*Work instructions*
Your answer should be an exact copy of the lines from the one containing "This screenshot has height=518, width=661." through the last line of the records below, without any pictures.

[Source data — start]

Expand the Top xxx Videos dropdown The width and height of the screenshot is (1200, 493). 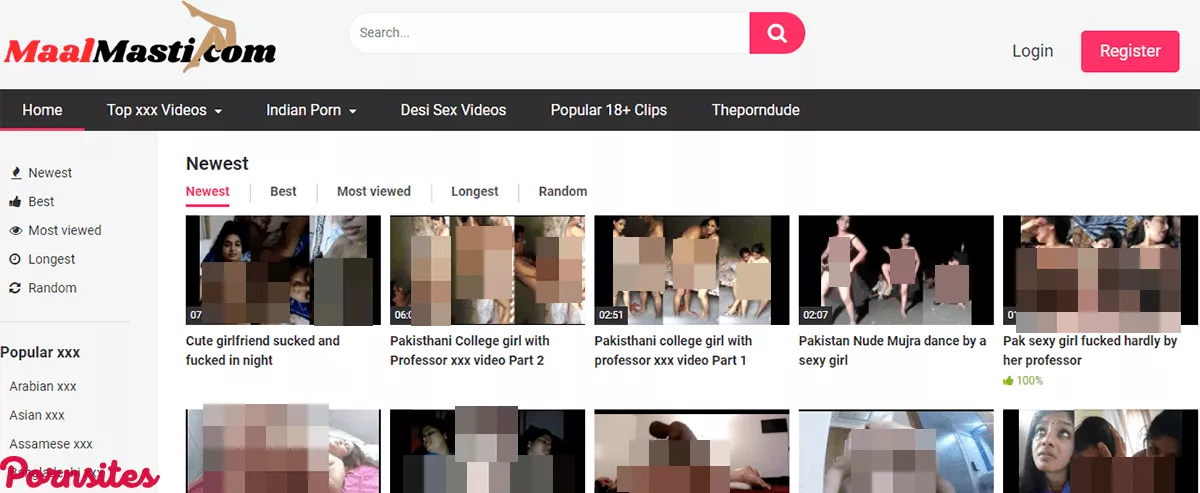pos(164,110)

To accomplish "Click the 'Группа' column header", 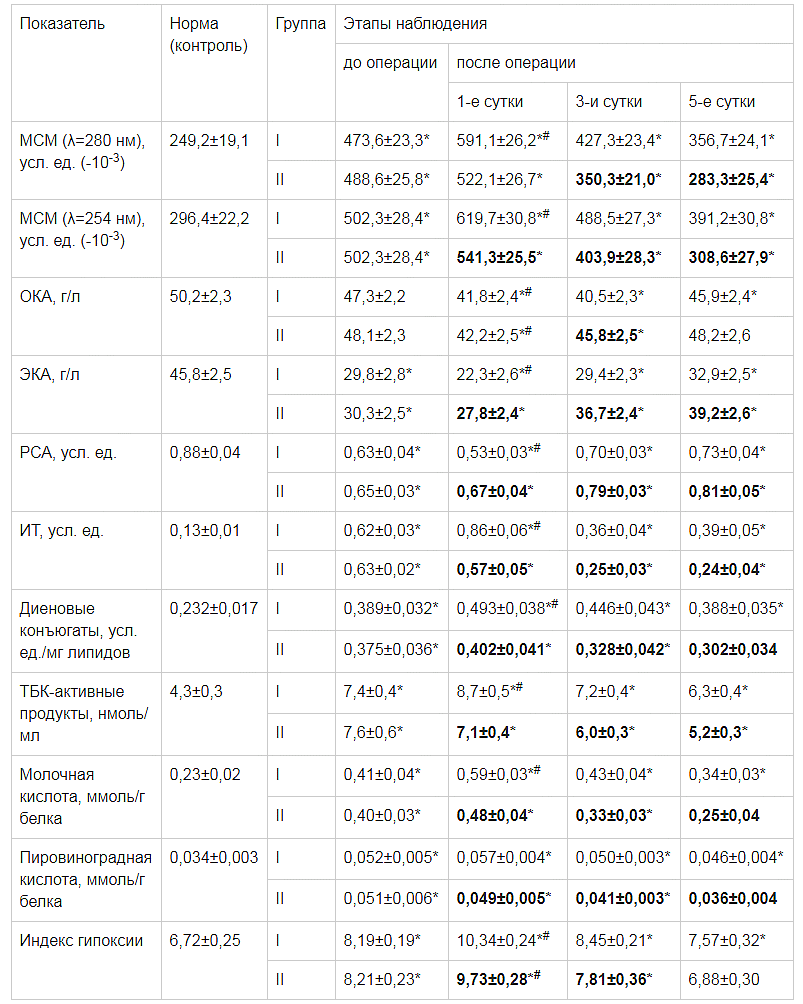I will (x=301, y=23).
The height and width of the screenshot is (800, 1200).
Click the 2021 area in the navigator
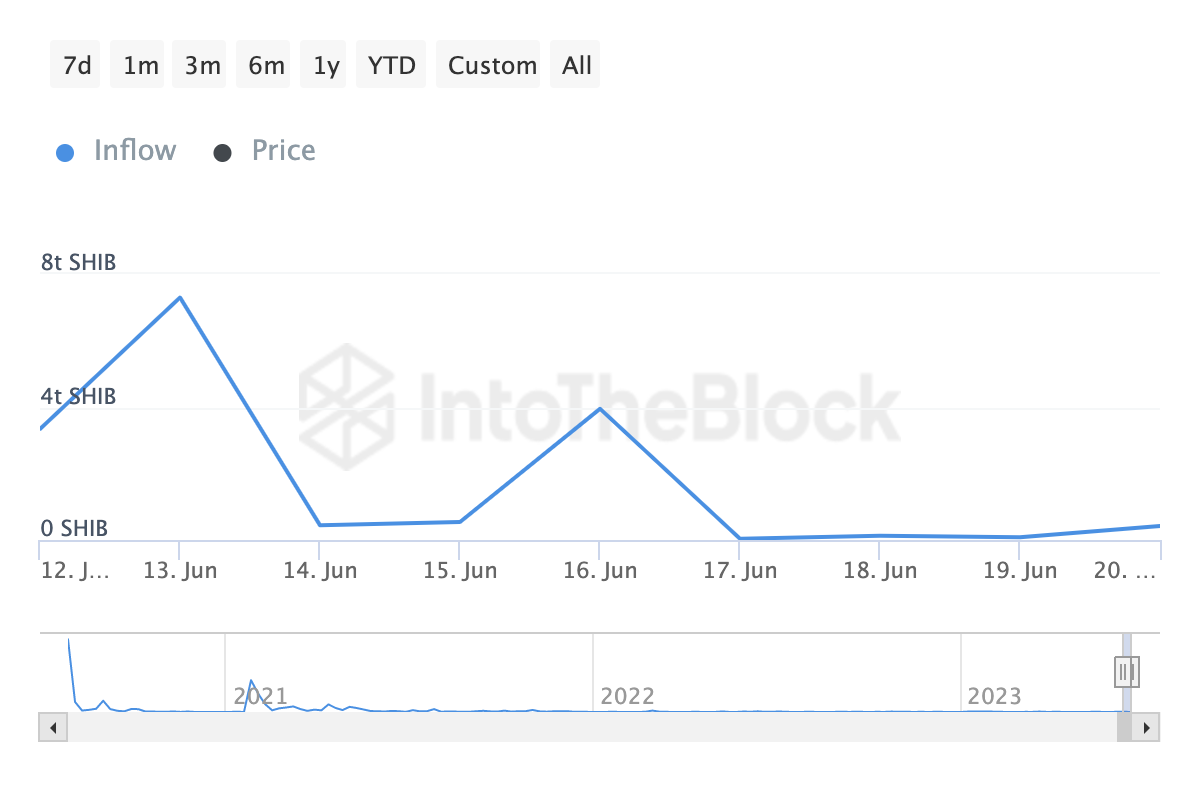[x=260, y=695]
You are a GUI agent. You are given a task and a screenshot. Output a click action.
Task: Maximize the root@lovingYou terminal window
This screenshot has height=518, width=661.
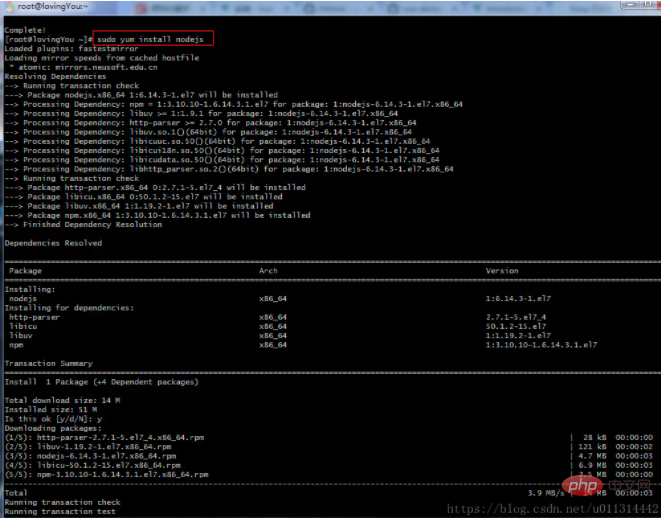point(648,4)
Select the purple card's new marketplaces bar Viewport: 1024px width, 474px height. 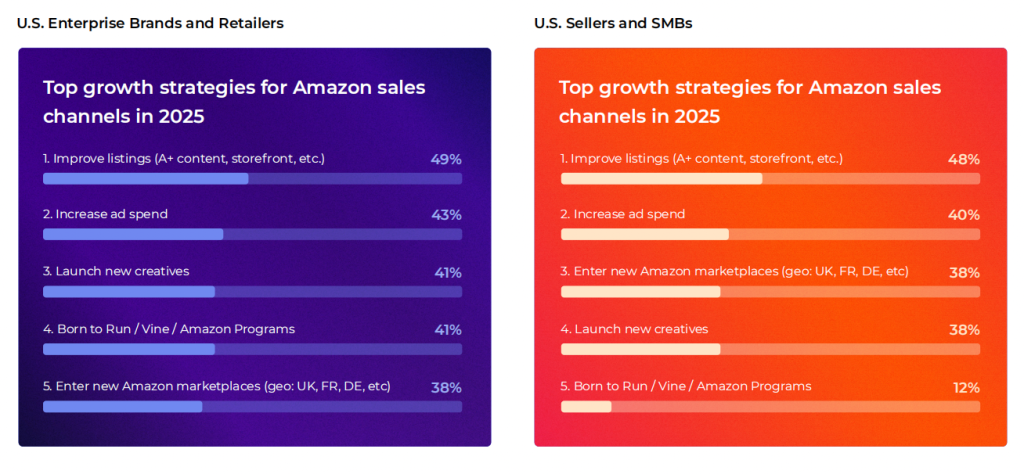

[Source data — finish]

*Result of the task*
This screenshot has height=518, width=661.
point(648,4)
Select the purple card's new marketplaces bar Viewport: 1024px width, 474px height. 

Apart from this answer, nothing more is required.